[Actions to take]
A) In the SMC++ overview, which of the four gears is called the inference engine?
B) Using the SMC++ overview, decide whether each statement agrees with it. Answer yes or no for each, and quote the words that decide it.
(i) SMC++ starts from phased haploid genomes.
(ii) The matrix exponential of the rate matrix gives exact transition probabilities.
(iii) SMC++ rests on a different underlying mathematical framework from PSMC.
C) Rewrite the paragraph of the SMC++ overview that begins "3. The Continuous HMM (the mainspring)" as a short bulleted list. Keep its main facts.

The four gears of SMC++:

1. The Distinguished Lineage (the escapement) – The setup: one lineage is singled out, and its coalescence time \(T\) is tracked as a hidden variable. The remaining \(n - 1\) lineages form a demographic background that modifies the coalescence rate. This is where PSMC’s two-lineage framework generalizes to many.

2. The ODE System (the gear train) – A system of ordinary differential equations that tracks the probability \(p_j(t)\) that \(j\) undistinguished lineages remain at time \(t\). The matrix exponential of the rate matrix gives exact transition probabilities. This replaces PSMC’s simple exponential coalescence with a richer model.

3. The Continuous HMM (the mainspring) – A modified transition matrix built from the ODE rates, combined via composite likelihood across pairs of sites. Gradient-based optimization (L-BFGS or EM) estimates the piecewise-constant population size function \(\lambda(t)\). This is the inference engine.

4. Population Splits (a complication) – Cross-population analysis: modified ODEs that track lineage counts before and after a population split, enabling joint estimation of \(N_A(t)\), \(N_B(t)\), and the split time \(T_{\text{split}}\).

These gears mesh together into a complete inference machine:

Multiple unphased diploid genomes
                 |
                 v
       +-------------------------+
       |  CHOOSE DISTINGUISHED   |
       |  LINEAGE                |
       |                         |
       |  Pair it with each of   |
       |  the n-1 undistinguished|
       |  lineages               |
       +-------------------------+
                 |
                 v
+-------> SOLVE ODE SYSTEM
|         p_j(t): probability j
|         undistinguished lineages
|         remain at time t
|                  |
|                  v
|         BUILD HMM
|         States: discretized T
|         Emissions: P(data | T)
|         Transitions: from ODE
|                  |
|                  v
|         COMPOSITE LIKELIHOOD
|         across all pairs
|                  |
|                  v
|         OPTIMIZE (L-BFGS)
|         update lambda_k
|                  |
|         Converged?
|         NO ---+
|
YES
|
v
Output: lambda_0, ..., lambda_n
|
v
Scale to real units: N(t)

Prerequisites for this Timepiece

SMC++ builds directly on PSMC. Before starting, you should have worked through:

• PSMC – the transition density, discretization, and HMM inference for two sequences. SMC++ generalizes every gear in PSMC.

• Coalescent Theory – coalescence rates with multiple lineages, the relationship between population size and coalescence time

• The SMC – the sequential Markov coalescent approximation

If you have built PSMC, you have most of the tools you need. SMC++ adds the multi-lineage generalization, but the underlying mathematical framework is the same.

[Stored data]
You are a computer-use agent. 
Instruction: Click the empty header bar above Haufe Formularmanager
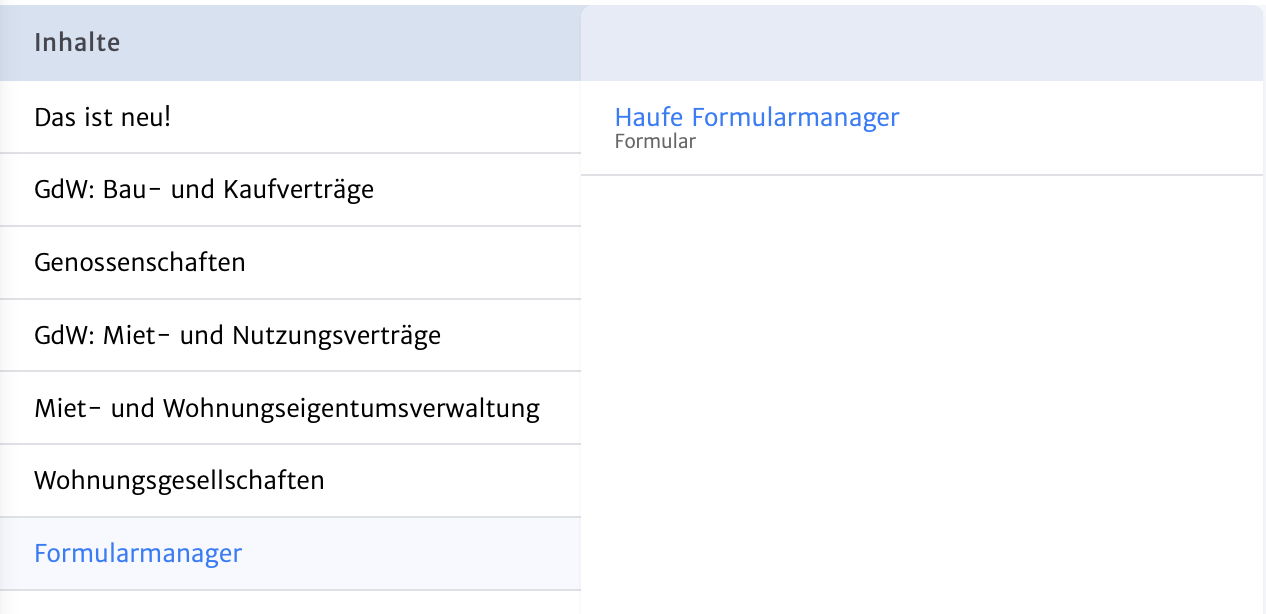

[List of answers]
A) The Continuous HMM (the mainspring).

B)
(i) No: "Multiple unphased diploid genomes"
(ii) Yes: "The matrix exponential of the rate matrix gives exact transition probabilities."
(iii) No: "the underlying mathematical framework is the same."

C)
The Continuous HMM (the mainspring):
- Uses a modified transition matrix built from the ODE rates.
- Combines results through composite likelihood across pairs of sites.
- Estimates the piecewise-constant population size function λ(t) by gradient-based optimization (L-BFGS or EM).
- Serves as the inference engine.